* _What this task involves_:
From the entries below, copy each line in which the word "computer" occurs.

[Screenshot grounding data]
• • • • •

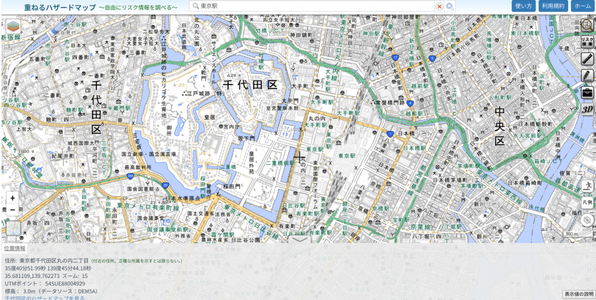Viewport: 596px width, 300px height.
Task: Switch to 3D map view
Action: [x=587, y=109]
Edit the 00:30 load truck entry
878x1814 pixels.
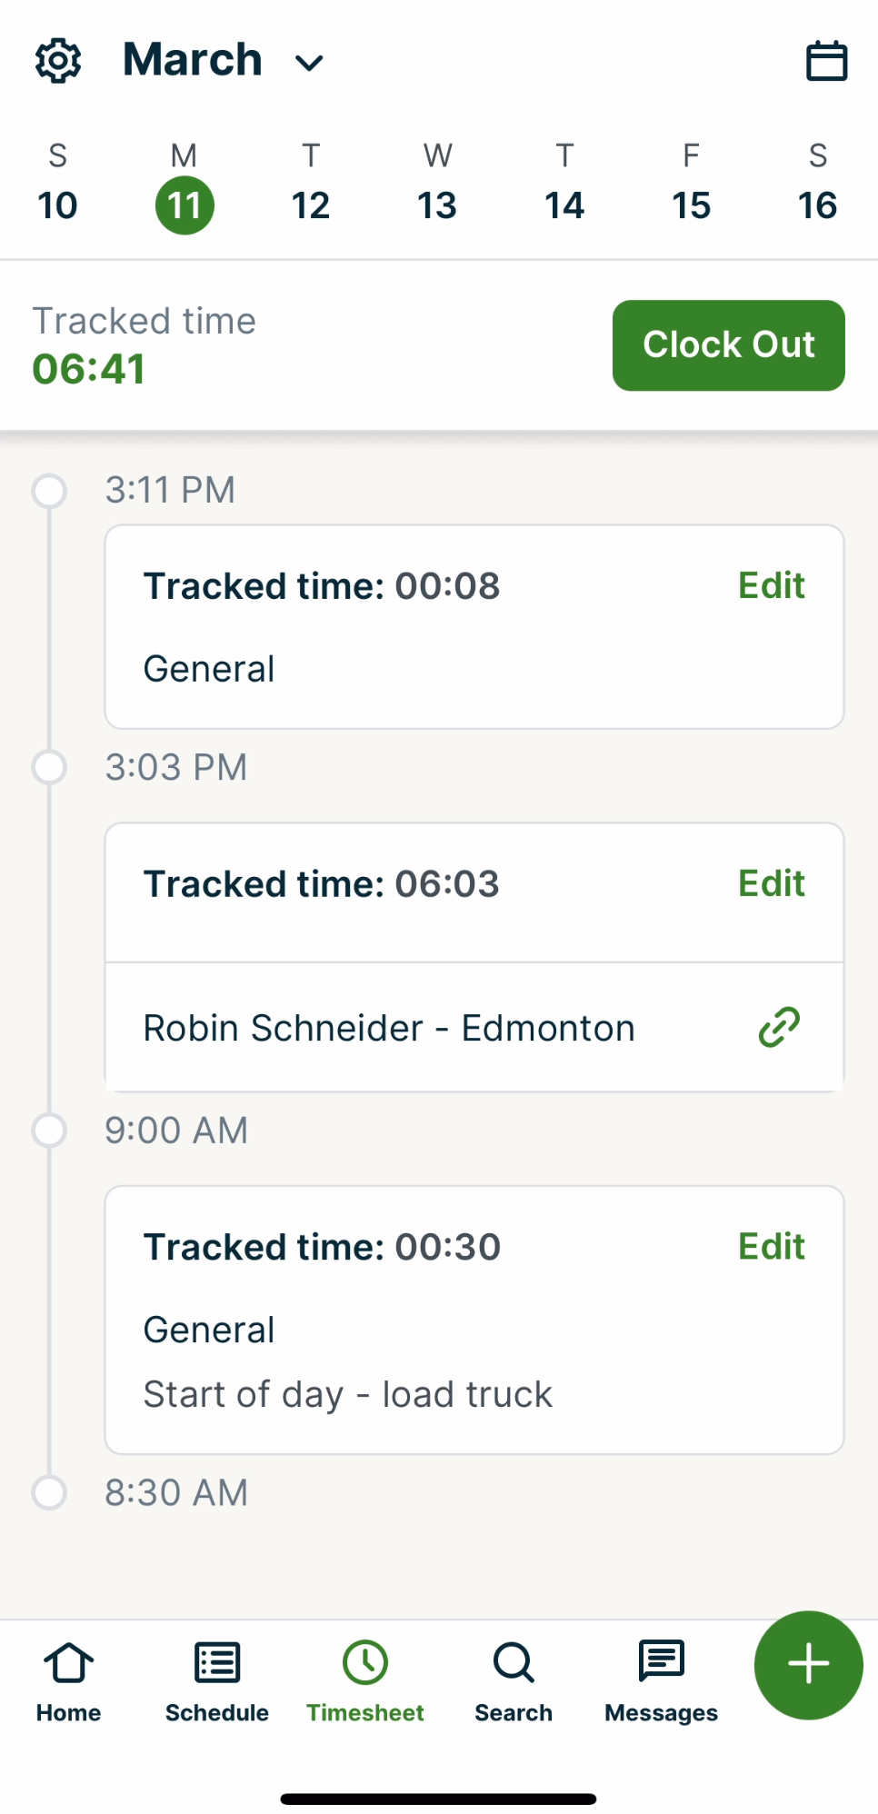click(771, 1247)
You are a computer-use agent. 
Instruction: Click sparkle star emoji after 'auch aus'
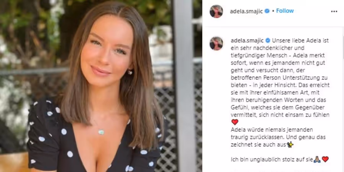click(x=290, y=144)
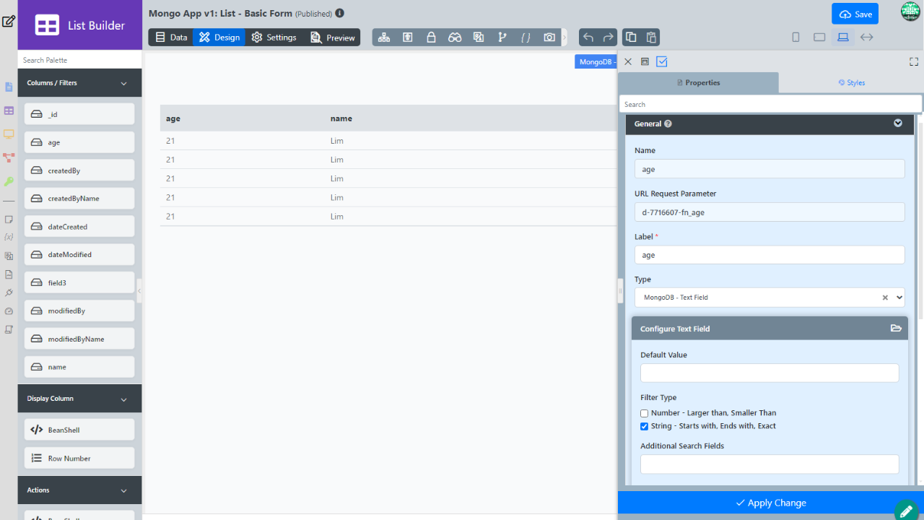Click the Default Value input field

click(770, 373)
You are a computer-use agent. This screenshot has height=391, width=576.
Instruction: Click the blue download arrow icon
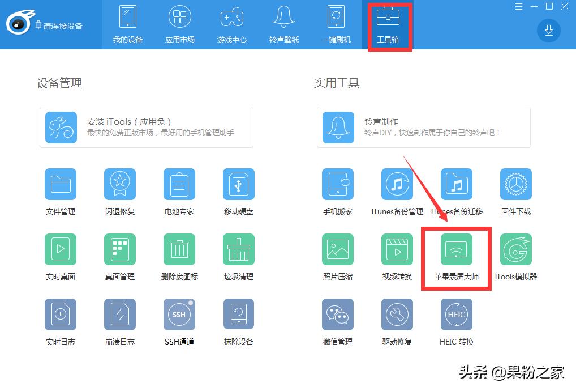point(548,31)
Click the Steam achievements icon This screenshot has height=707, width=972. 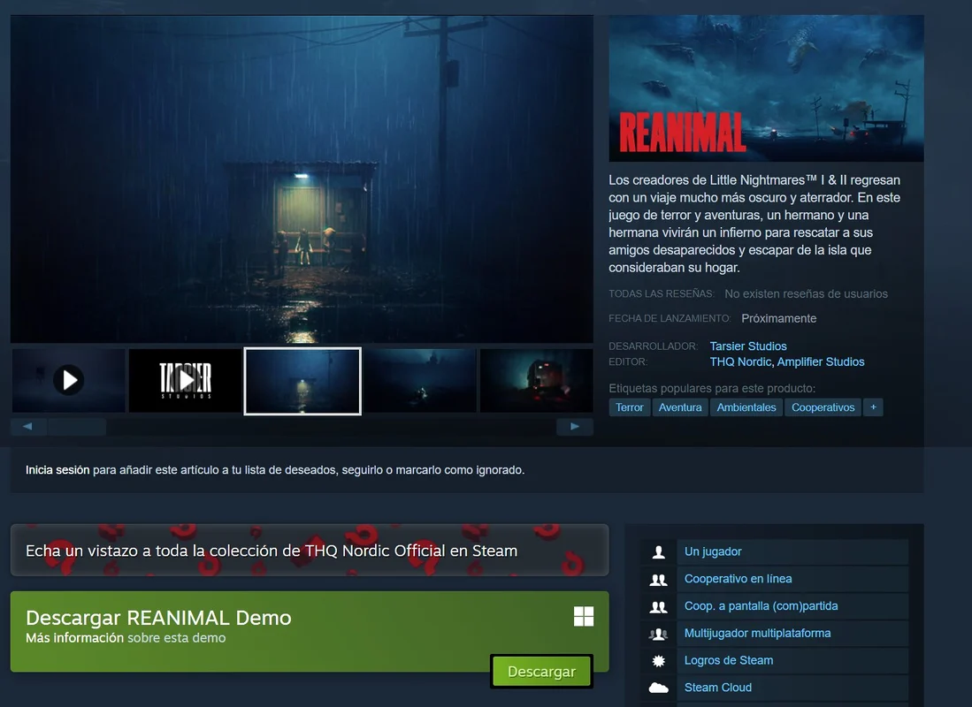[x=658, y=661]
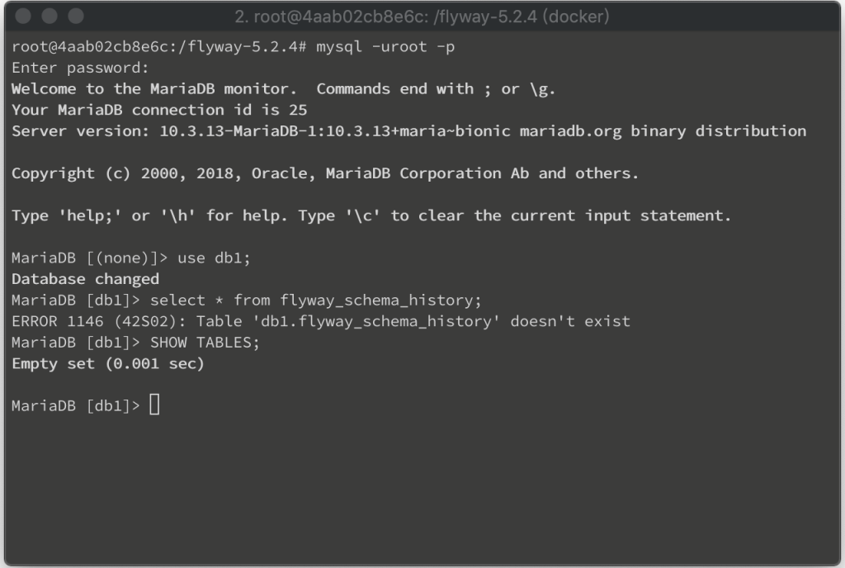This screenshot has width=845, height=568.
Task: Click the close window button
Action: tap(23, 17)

• • • • •

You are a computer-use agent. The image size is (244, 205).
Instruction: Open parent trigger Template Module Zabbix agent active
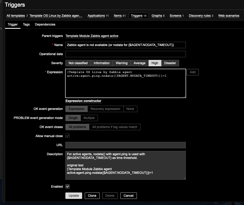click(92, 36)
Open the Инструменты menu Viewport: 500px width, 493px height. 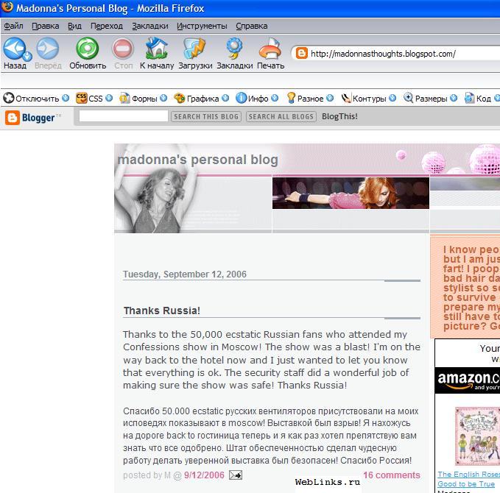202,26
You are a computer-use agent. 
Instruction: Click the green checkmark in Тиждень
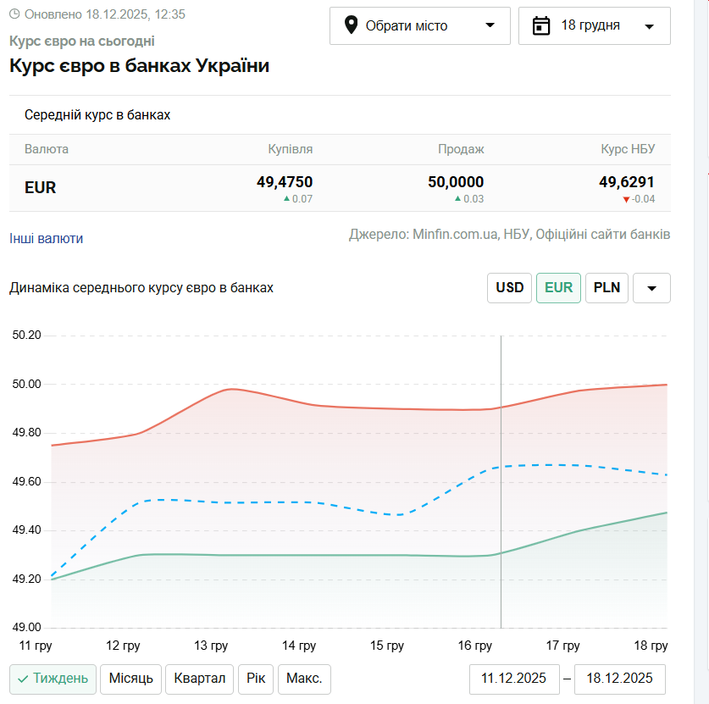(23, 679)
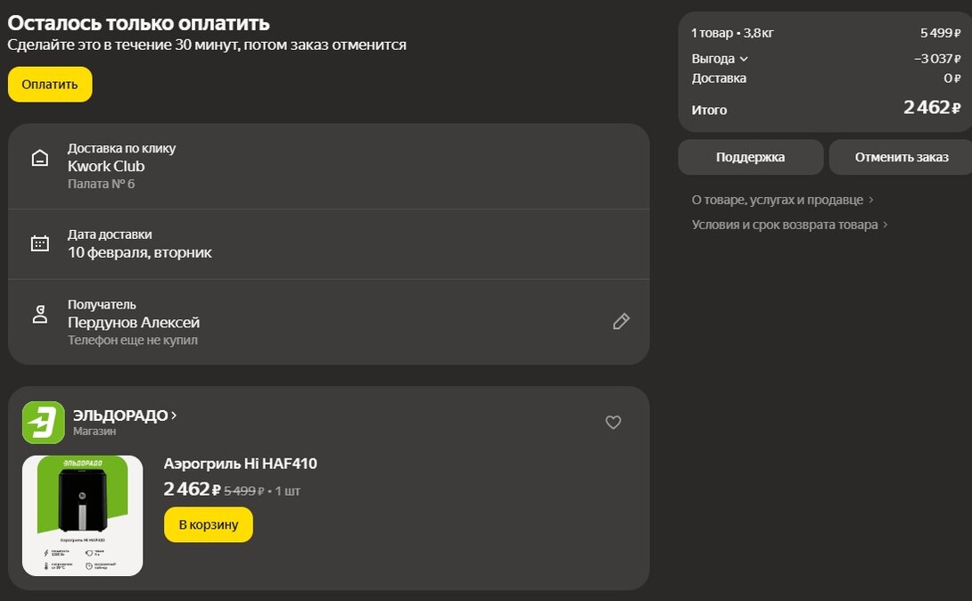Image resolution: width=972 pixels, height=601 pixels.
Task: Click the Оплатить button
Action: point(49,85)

• • • • •

* _Exercise result_:
You are a computer-use agent. 
You are a computer-use agent. This screenshot has height=391, width=576.
You are a computer-use agent. The image size is (244, 205).
You are a computer-use agent. 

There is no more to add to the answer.